Рождество 1918‐го прошлось по Новоникольскому не праздничным хороводом под задорные колядки, а неуклюжей пятерней, сжимавшей пожеванные листовки. Вместо портретов благообразного Николая Второго, самодержца российского, везде понатыкали кривых сообщений, что вся власть отныне будет у простого люда, а помещиков и князей надо гнать взашей. Глафира от таких новостей бледнела и хотела ответа только на один вопрос: какая участь уготована китайцам? Нет ли указания оставить на Русской земле только русский народ, чтобы отдать ему эту самую власть, а всех прочих – китайцев, казахов, татар, да хоть голландца Мануила Захарыча – вон поганой метлой, чтобы не мешали править. Однако никого, кроме нее, не заботил национальный вопрос и никому не было дела до китайцев, когда буквально под окном творилась история.
Будь Федор дома, он наверняка сумел бы выведать на своем корявеньком языке, что да как задумано по поводу инородцев. Глафира привыкла во всем полагаться на мужа, ей и в самом страшном сне не виделось, чтобы жить и хозяйствовать одной, по своему только разумению. А как сеять? А жать? А кому сколько платить?
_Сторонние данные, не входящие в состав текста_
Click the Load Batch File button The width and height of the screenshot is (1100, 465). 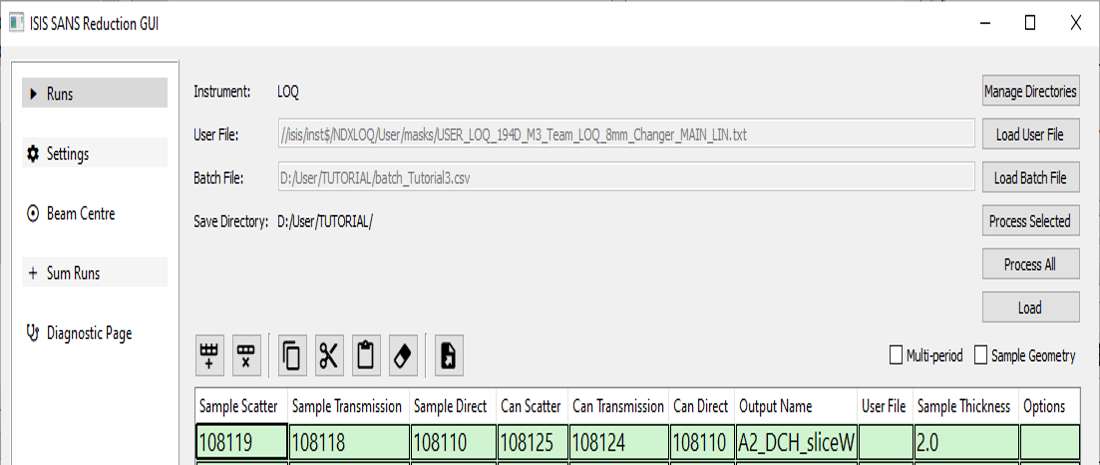coord(1030,178)
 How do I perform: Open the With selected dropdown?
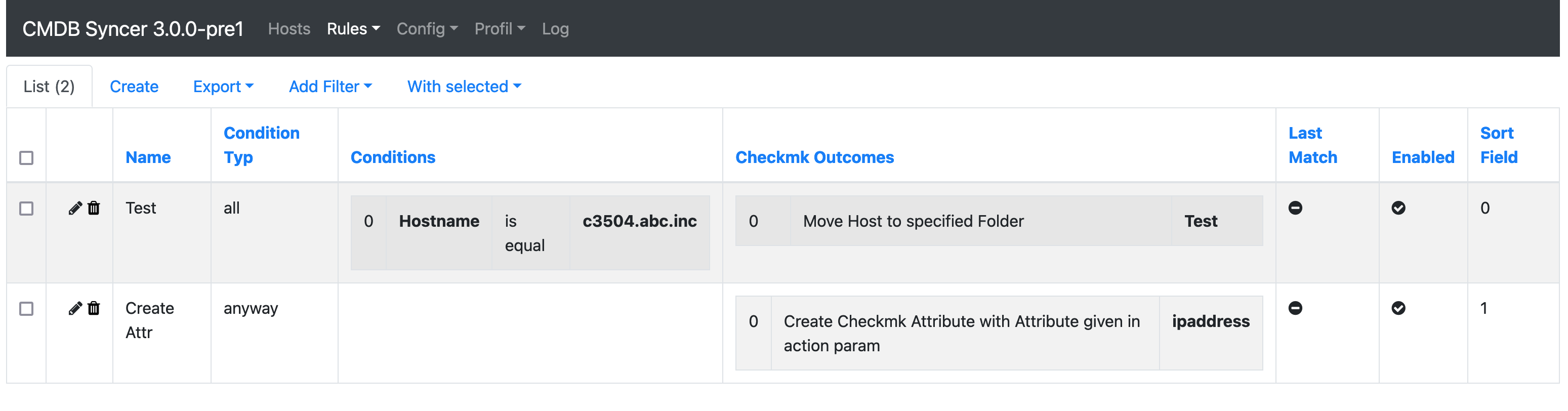pos(464,87)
Братец Карп, которого она теребила неуемными расспросами, лишь насмехался да отмахивался:
– Брось, Глашка, сейчас не до пахоты, нонче надо в новой власти разобраться, значица, установить, как в Москве и Петрограде.
– А пахать? – разводила руками Глафира. – Разве пахать не надобно? А кушать что станем по осени?
– Эх ты, земельная душонка, как и Федька твой. Лишь бы сеять, да жать, да кубышку зажать.